Brij Bhasin, erstwhile managing director of Gurjari, the Gujarat handicrafts corporation, reminisces about working alongside Mrinalini, who was its chairperson. He says she worked to revive the handloom sector with a focus on creating livelihoods for starving craftspeople who were in the midst of a famine. Dance critic Sunil Kothari, who was privy to Mrinalini’s creative process, will talk about what it meant to witness her creations.

Mallika and Revanta will dance a solo each: a varnam and natanam adinar , a composition in praise of Shiva. They come together for the Dhanashri thillana , a pure dance piece; all choreographed by Mrinalini.

Much of her work, made several decades ago, resonates even today. She is particularly remembered for the gut-wrenching, Memory is a Ragged Fragment of Eternity (1960s), her piece on dowry deaths and forced suicides. Mrinalini stumbled upon the idea while reading Gujarati newspapers in an attempt to learn the language.

Revanta says, “As part of her Gujarati reading practice, Amma [Mrinalini Sarabhai] came across an article on dowry death. Coming from Kerala, she had never heard of such things. She decided to create a dance piece because it was the only way she could talk about things that mattered to her. Jawaharlal Nehru saw her dance and instigated a national enquiry on dowry. Thus, the performance impacted a very real social issue.”

Memory … was recreated with Mallika playing the young protagonist whose marital life quickly takes a nasty turn. Tired of the barbs that come her way — imagined in Mrinalini’s choreography as pure dance sequences with dark undertones of malice and mortal peril — she commits suicide by jumping into a well. Mallika remembers Memory … for its particular use of Bharatanatyam.

She says, “Avoiding lyrics and the boundaries of a particular spoken language, Amma used the sollus [rhythmic syllables] of Bharatanatyam as a language, putting emotion into them, yet making them universally comprehensible. And the style of sringara [love and beauty] spoke for the first time of hatred.” Revanta says some pieces would have been different had Mrinalini created them today. “There was something in her usage of Bharatanatyam and her choreography that was well ahead of its time. Even when we recreate it and perform it now, the audience responds as enthusiastically as it did 30 or 40 years ago. Unfortunately, the content of pieces such as Memory …is as relevant today, because the situation hasn’t really changed.”

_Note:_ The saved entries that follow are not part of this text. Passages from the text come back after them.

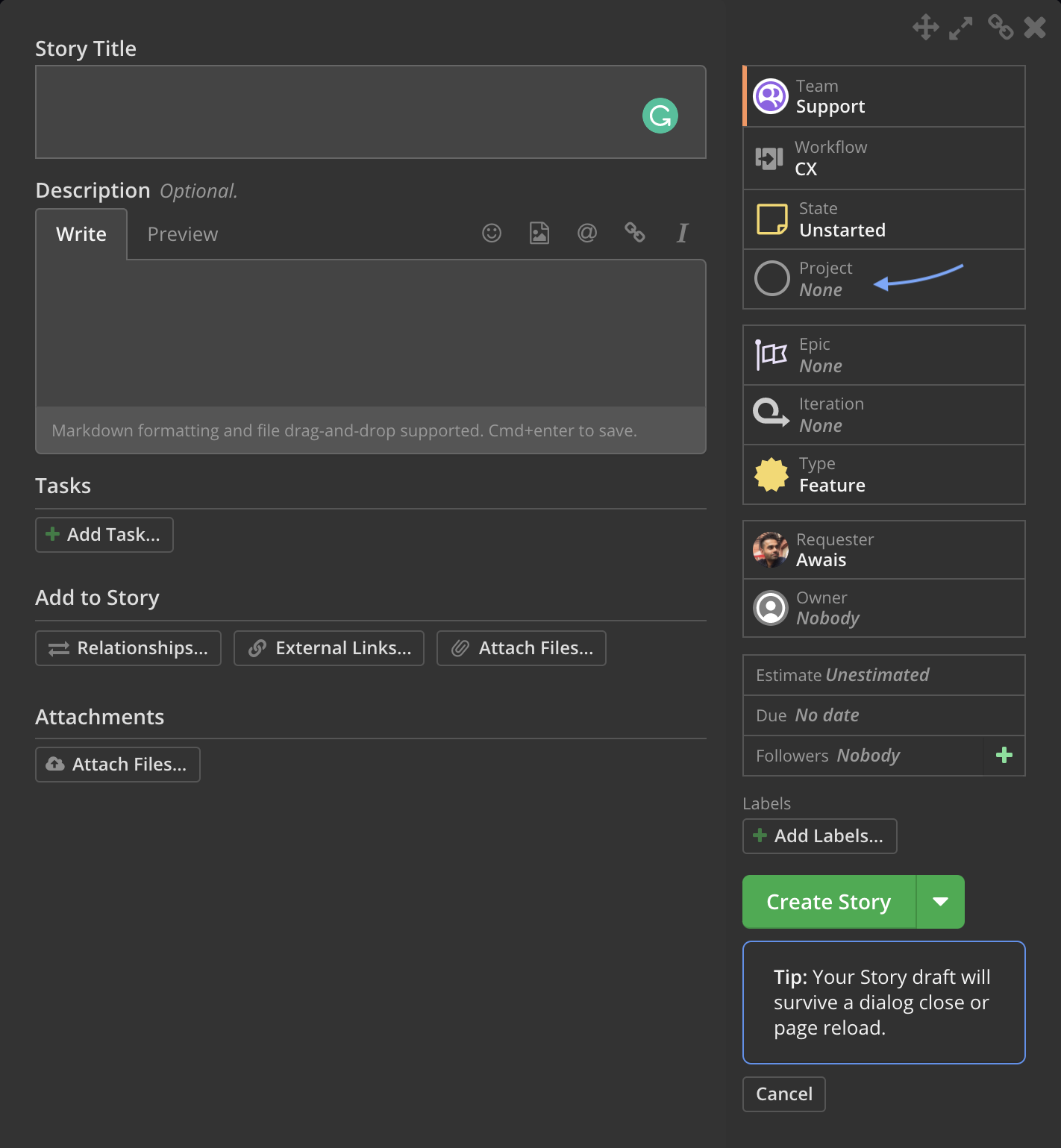Click the italic formatting icon
Viewport: 1061px width, 1148px height.
coord(682,233)
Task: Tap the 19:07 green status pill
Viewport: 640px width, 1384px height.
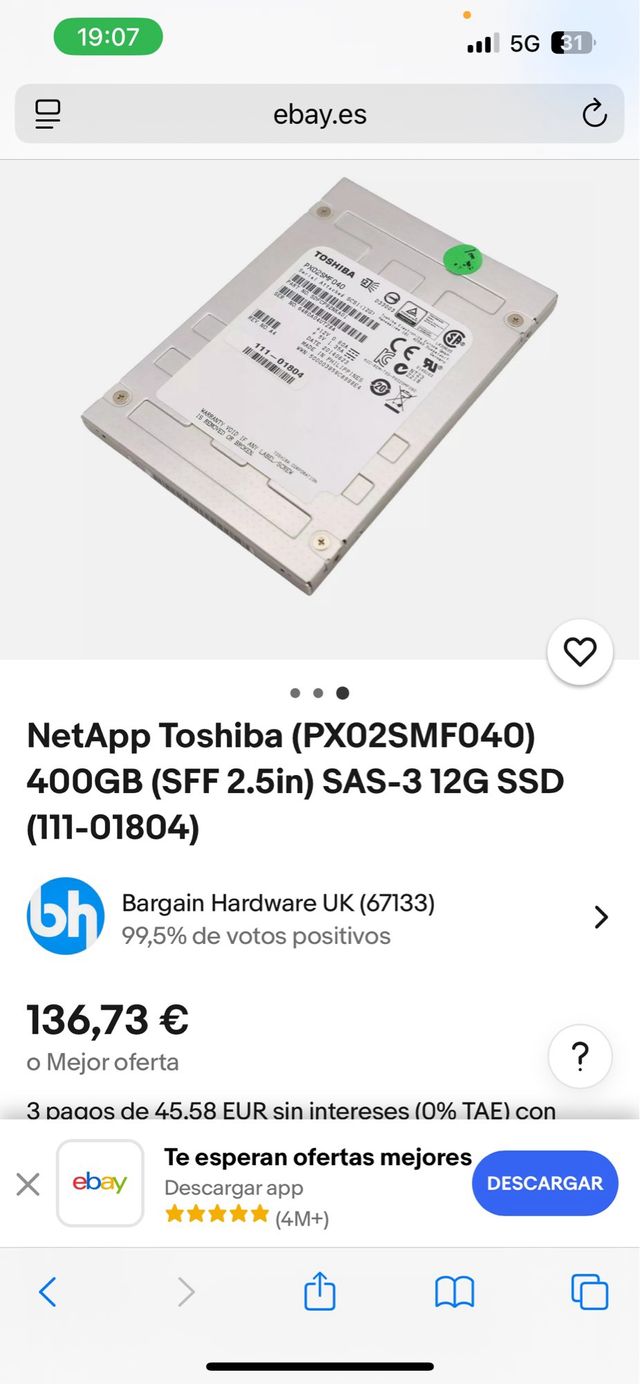Action: point(108,38)
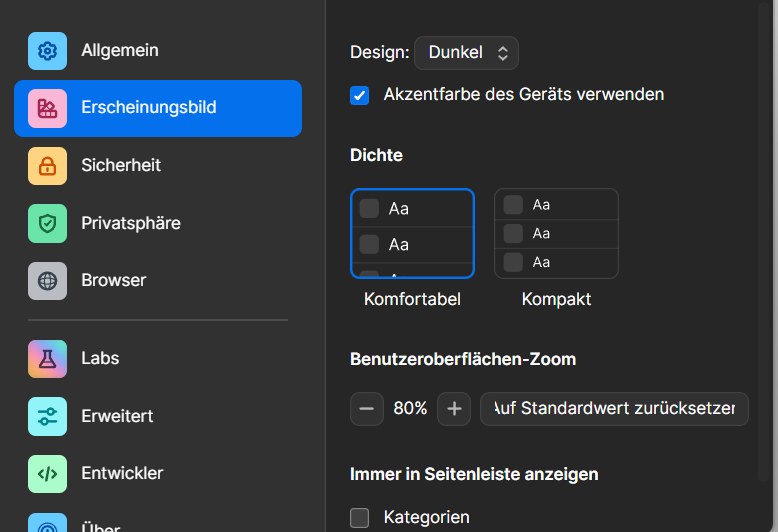Click the Erweitert sliders icon
The height and width of the screenshot is (532, 778).
47,417
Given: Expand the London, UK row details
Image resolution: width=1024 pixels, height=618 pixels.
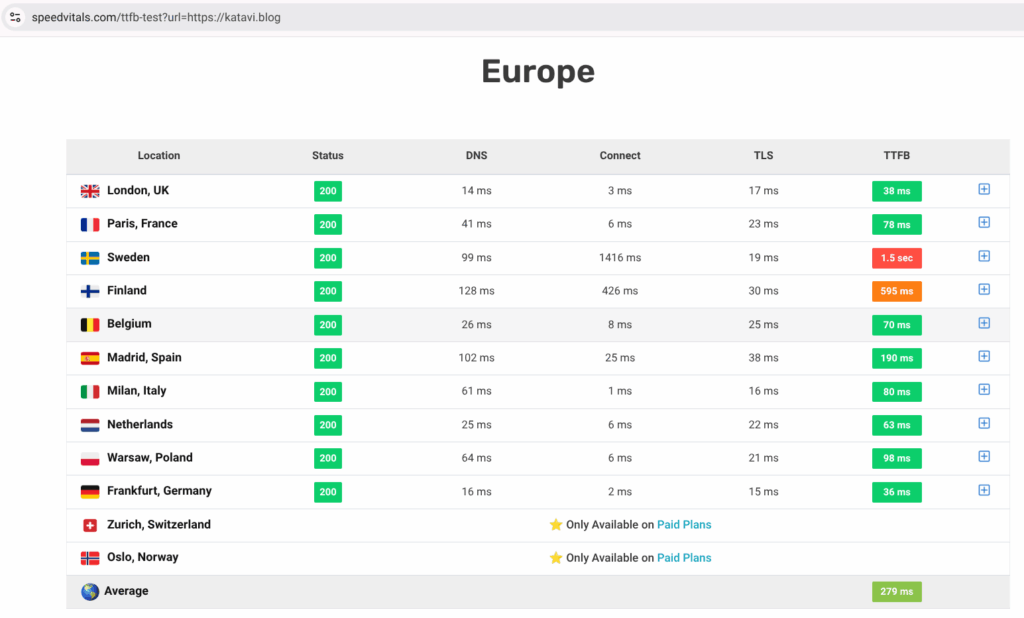Looking at the screenshot, I should pos(984,190).
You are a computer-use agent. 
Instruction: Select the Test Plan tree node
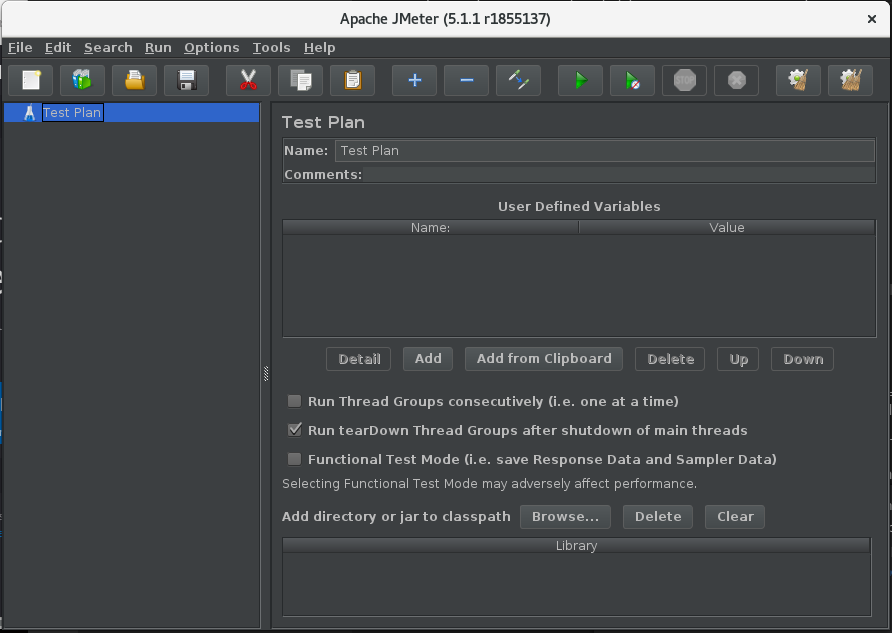(72, 112)
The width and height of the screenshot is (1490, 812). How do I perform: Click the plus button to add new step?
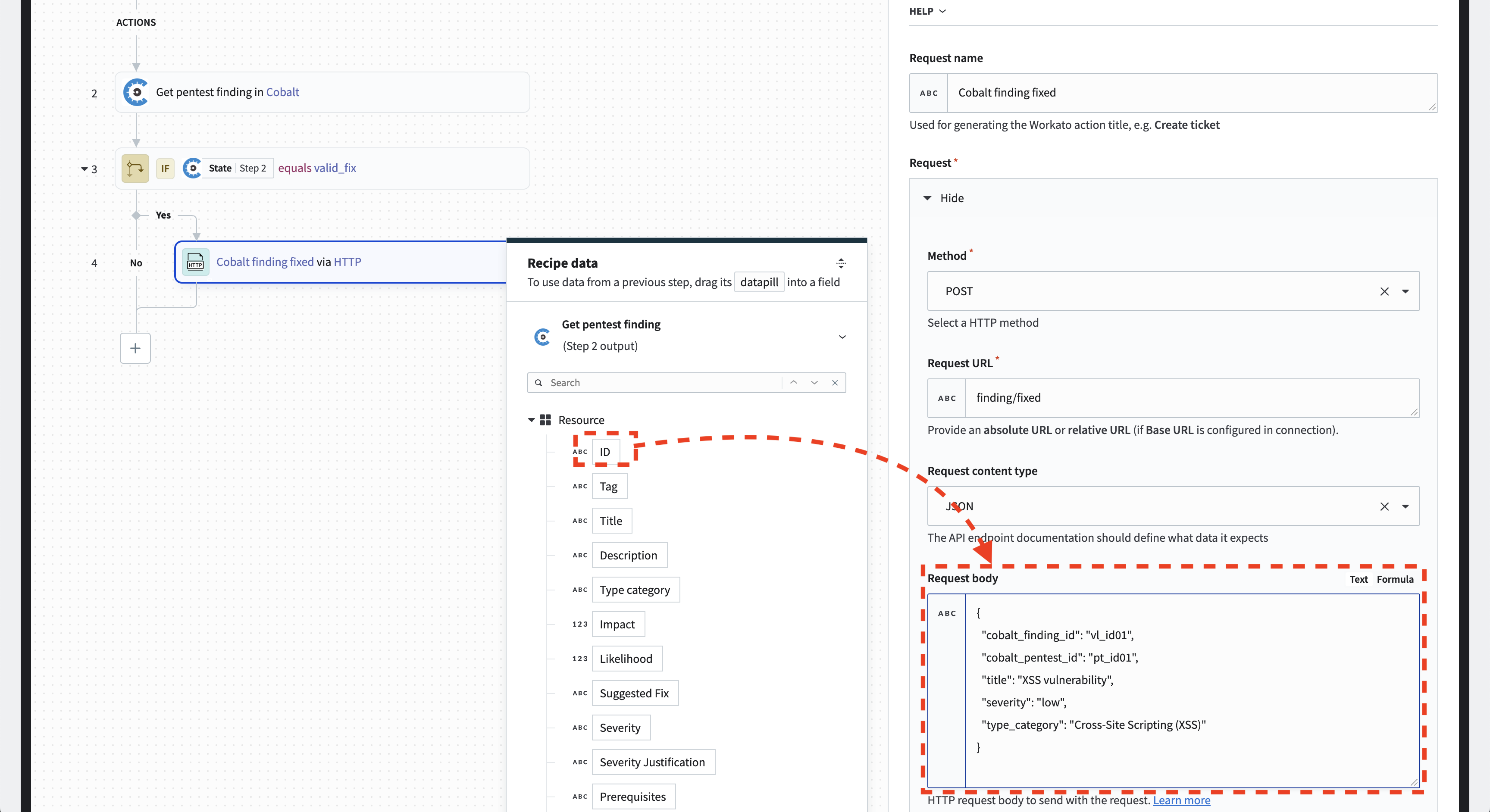(x=135, y=348)
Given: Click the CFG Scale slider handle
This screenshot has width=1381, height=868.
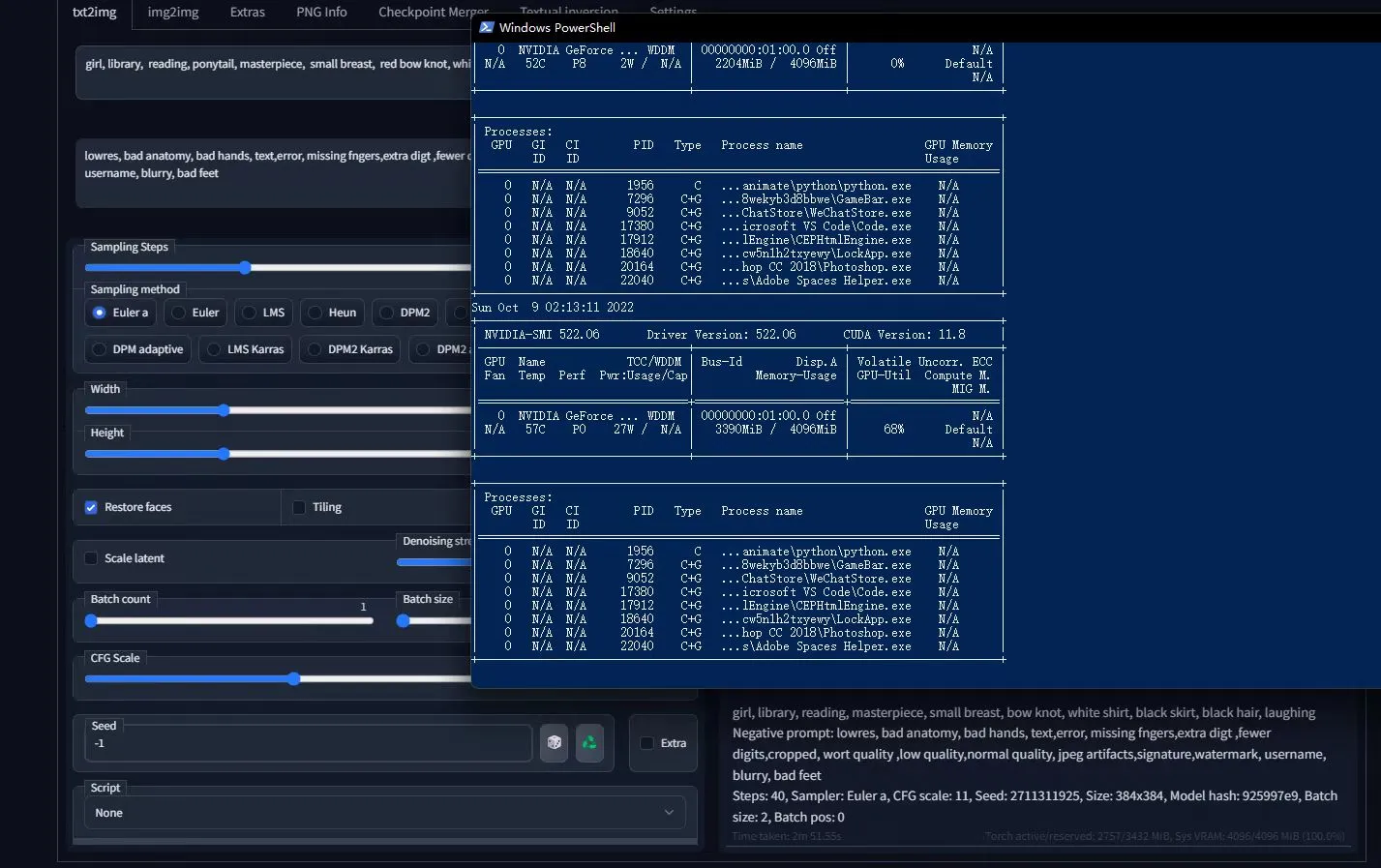Looking at the screenshot, I should coord(293,679).
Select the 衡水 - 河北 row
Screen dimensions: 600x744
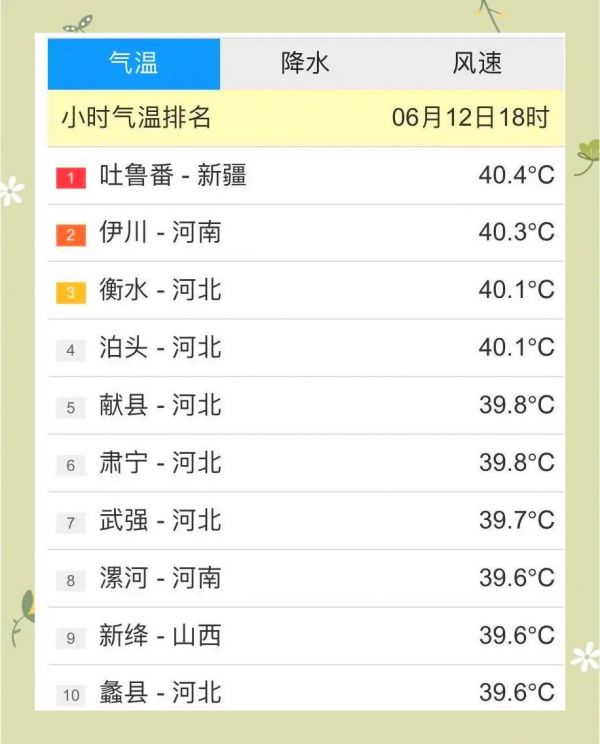coord(306,290)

Between Mrinalini and the Kumudini Lakhia, the kathak dancer-choreographer who pushed boundaries with her work, Ahmedabad has been a crucible for creative practice in classical dance in previous decades. Mrinalini came to Ahmedabad and realised that she would have to start from scratch, teaching enthusiasts to create the troupe of dancers she wanted to make work with. Yet, it was also dream terrain for someone who was ready to walk on untrodden paths.

Mallika says, “Before Amma, there was no classical dance in Ahmedabad or Gujarat. She established classicism and innovation. And that is the atmosphere in which Kumiben [Lakhia] also started her work. There must have been a great freedom then in not having gurus of paramparas breathing down your neck. Perhaps that is what created the atmosphere of experimentation and innovation.”

Celebrating Life is a tribute to an artist who found expression in the balance of art and activism. Her social consciousness was at the centre of her work, and as Revanta says, “It continues to be at the heart of my mother’s work, perhaps in a bigger way than it was for Amma.”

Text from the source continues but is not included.